Tax demands running into tens of thousands of crores have been issued, creating a parallel crisis that predates the ban but remains unresolved.
For founders and investors, the GST case has become as consequential as the gaming prohibition itself. Even companies that have exited real-money formats or shifted overseas remain exposed to legacy tax claims. The uncertainty has frozen capital allocation, delayed exits and cooled global investor enthusiasm for what was once seen as one of the world’s most promising gaming markets.
Not everyone has accepted the new order quietly. Some companies have challenged the ban, arguing that it fails to adequately distinguish between games of skill and gambling. A23, among the country’s largest skill-gaming platforms, has moved the Karnataka High Court, setting the stage for a prolonged legal debate. A small set of users has taken their businesses to overseas platforms like 1xbet where money is transferred through mule accounts.
Six months on, the ripple effects are still being felt. Investment into Indian gaming startups has slowed. Talent has dispersed into adjacent sectors.
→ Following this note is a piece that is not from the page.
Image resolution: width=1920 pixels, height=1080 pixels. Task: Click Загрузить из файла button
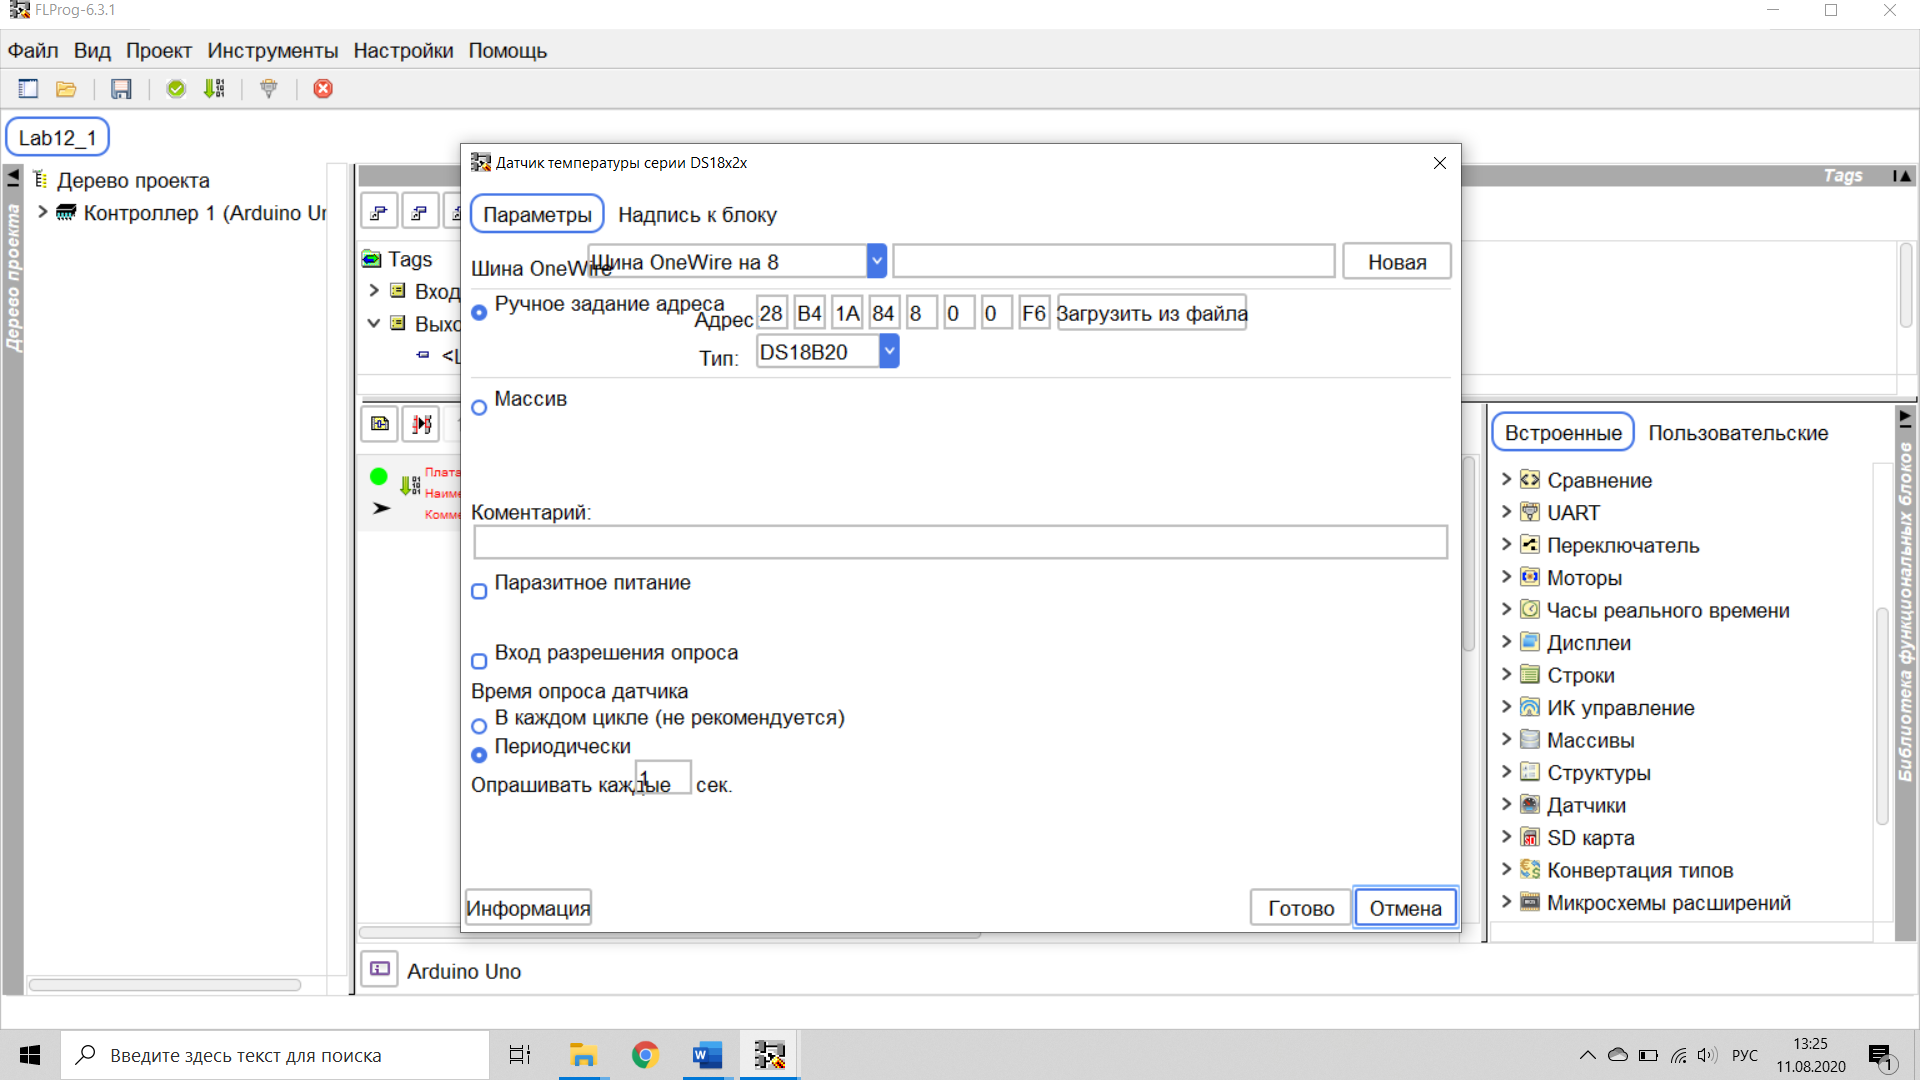pos(1151,314)
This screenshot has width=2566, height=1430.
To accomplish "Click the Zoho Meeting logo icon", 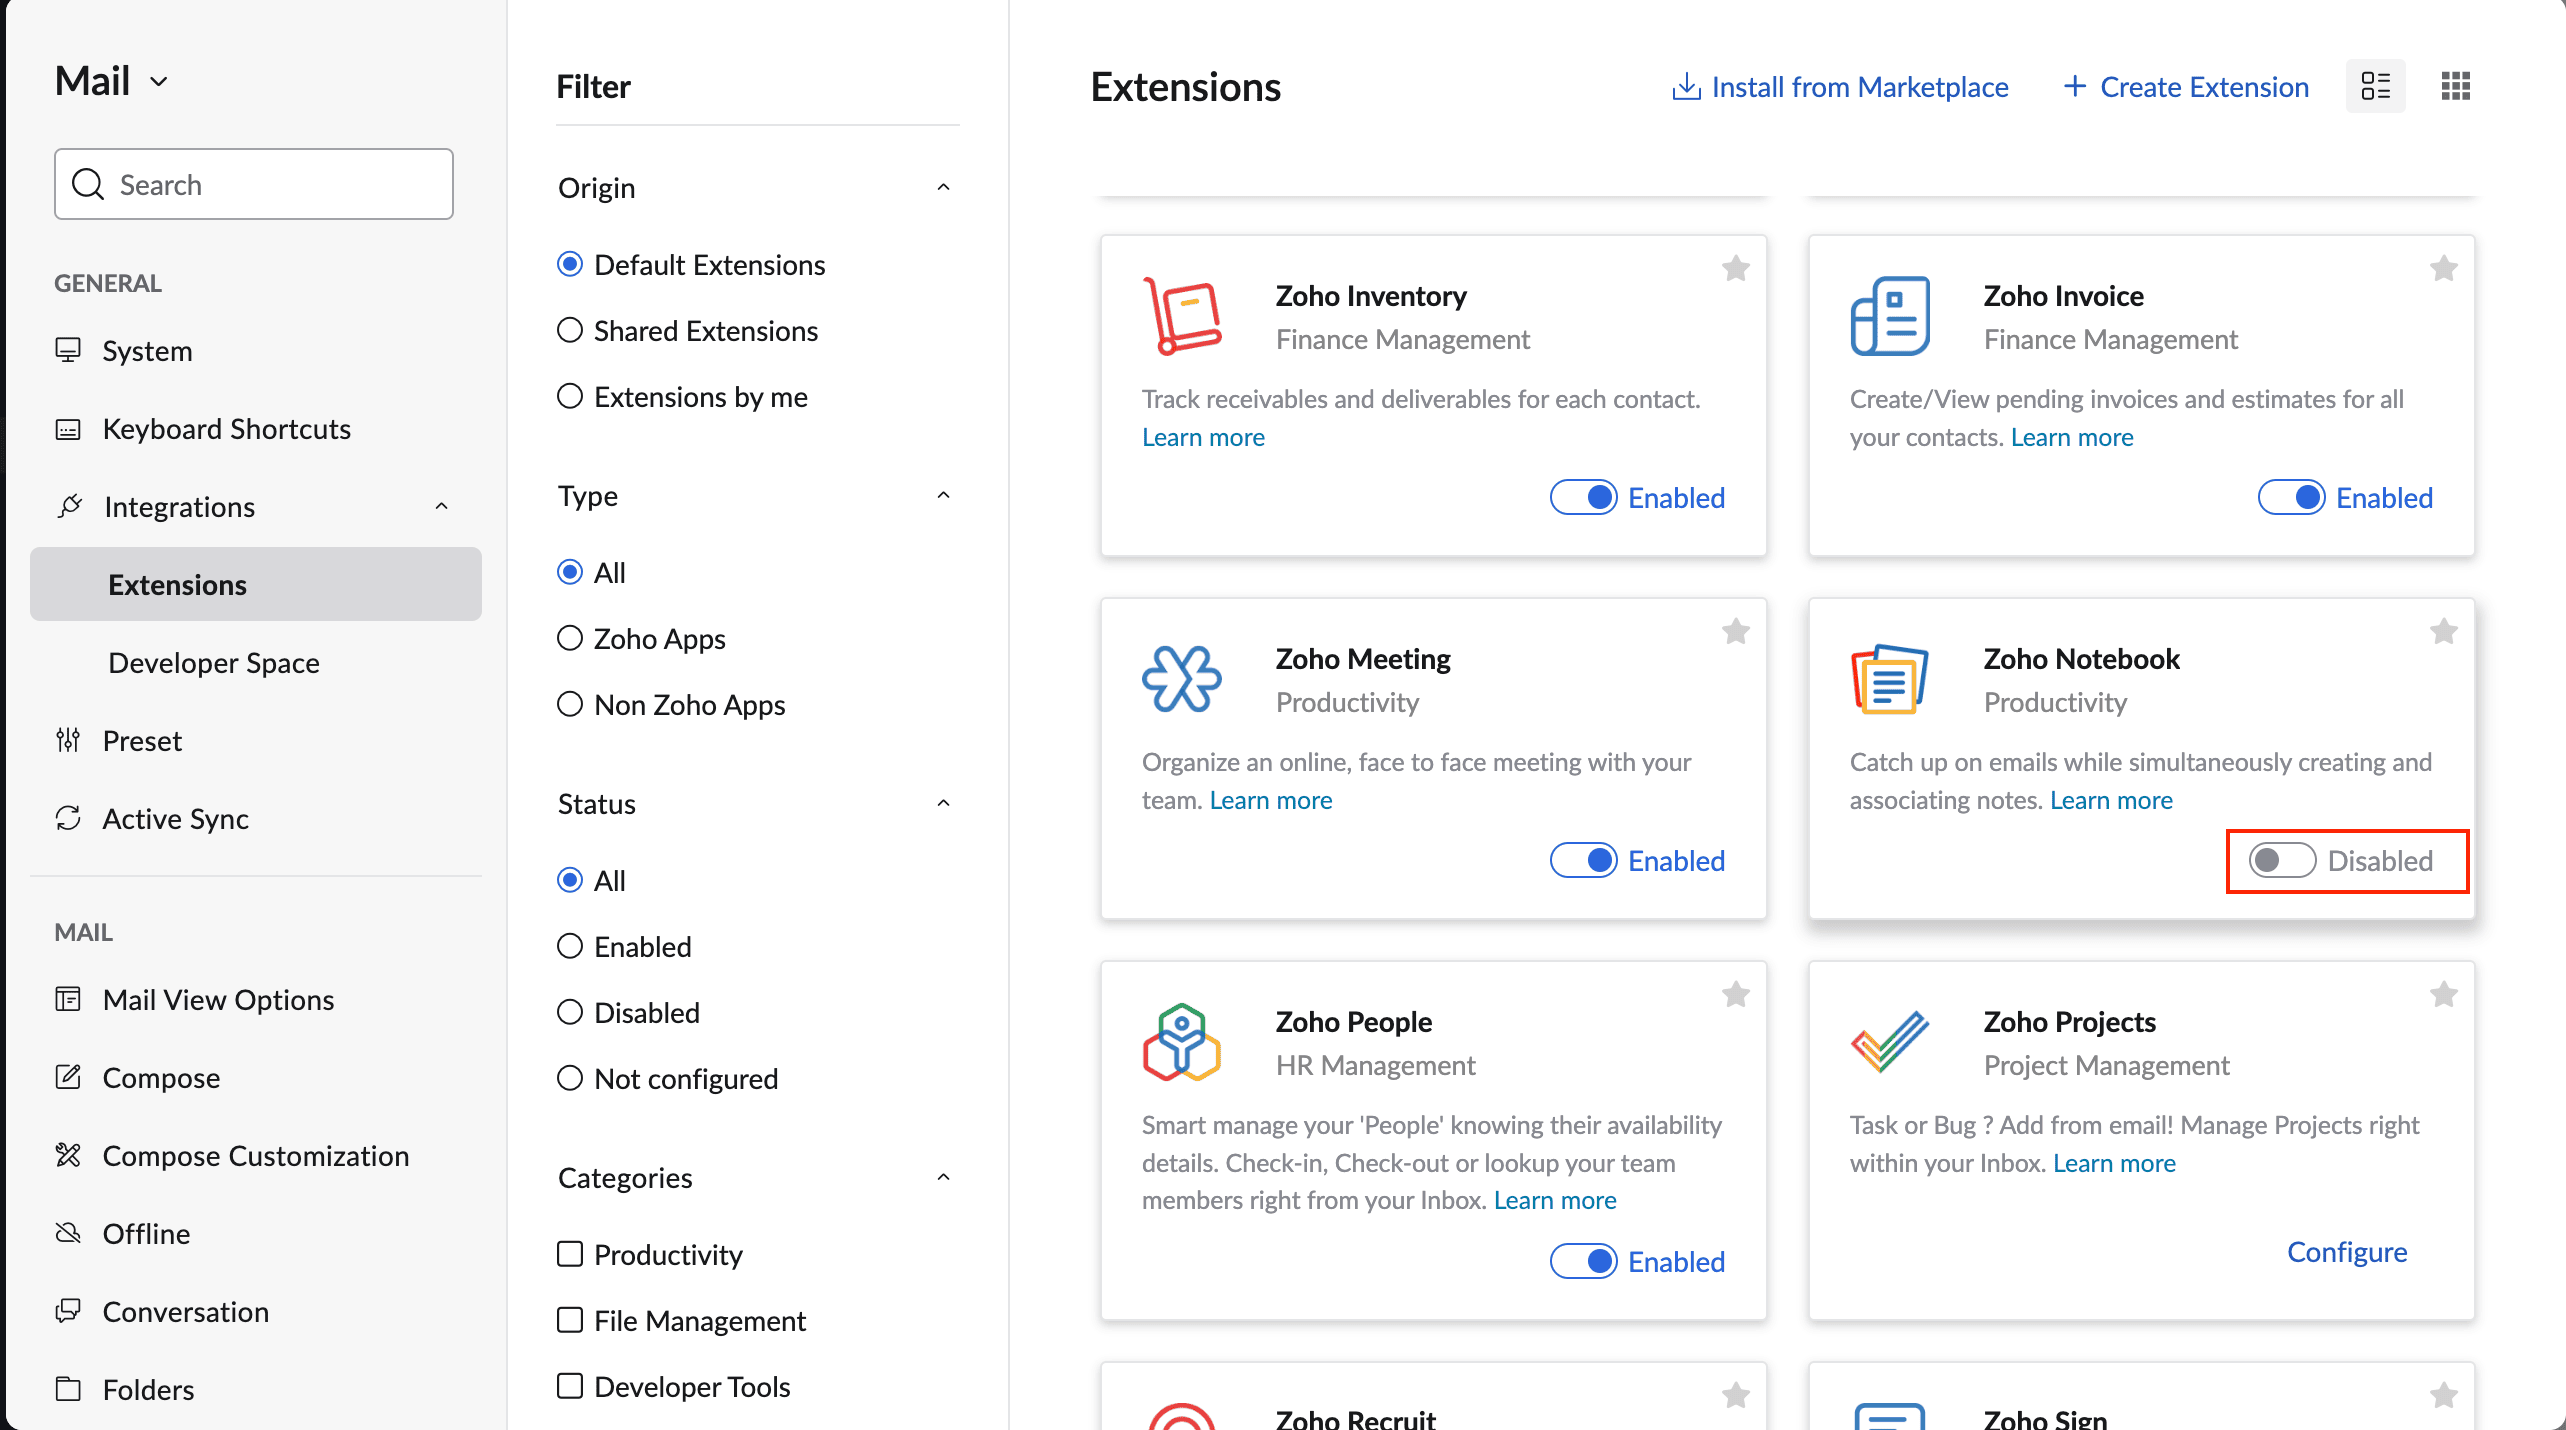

Enforcement actions against illegal betting websites have intensified.
Yet, the story of India’s gaming industry after the ban is not one of collapse but of recalibration under pressure.
Free-to-play models, esports, micro dramas, SaaS exports and social watch-party experiences are now forming the pillars of a reimagined gaming economy. The GST verdict remains the final—and perhaps most consequential—piece of the puzzle. But for founders and investors bruised by regulatory shock, one lesson is clear: In India’s digital economy, adaptability is not optional. The rules may change, but the game, in one form or another, goes on.